– No -dijo Jorge-. Ya os he dicho que sólo se puede ir en bote. Está más lejos de lo que parece y el agua es muy profunda. Tiene rocas y arrecifes por todo el derredor y para llegar allí remando en un bote y evitar que encalle hay que conocer bien el camino. Es bastante peligrosa la costa de esa isla. Muchos barcos se han hundido cuando intentaban pasar por entre las rocas.
– ¡Caramba! -exclamó Julián con los ojos brillantes-. Nunca he visto un barco hundido. ¿Quedan muchos por allí?

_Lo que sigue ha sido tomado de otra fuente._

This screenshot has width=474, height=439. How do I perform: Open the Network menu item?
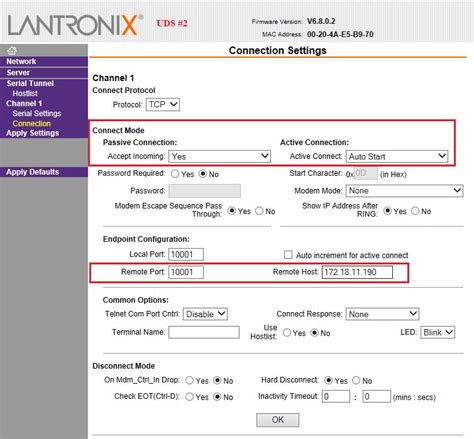coord(21,61)
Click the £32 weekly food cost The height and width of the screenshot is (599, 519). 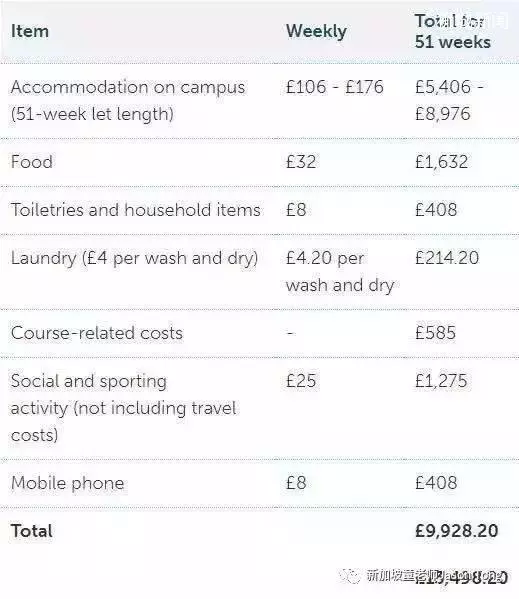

– Ahora ya no -dijo Jorge-. Los han sacado casi todos. Sólo queda uno, pero está al otro lado de la isla. Si se va remando por aquel lugar en un día de calma se puede ver desde la superficie del agua un trozo de mástil roto. Ese barco hundido es mío también.
Esta vez costaba más trabajo a los chicos creer las palabras de Jorge. Pero ella confirmó con firmes movimientos de cabeza.
– Sí -dijo-. Era un barco que perteneció a los tatarabuelos de los tatarabuelos de mis tatarabuelos o, por lo menos, a un antecesor mío muy lejano. Estaba cargado de oro, enormes barras de oro, y naufragó en la costa de la isla Kirrin.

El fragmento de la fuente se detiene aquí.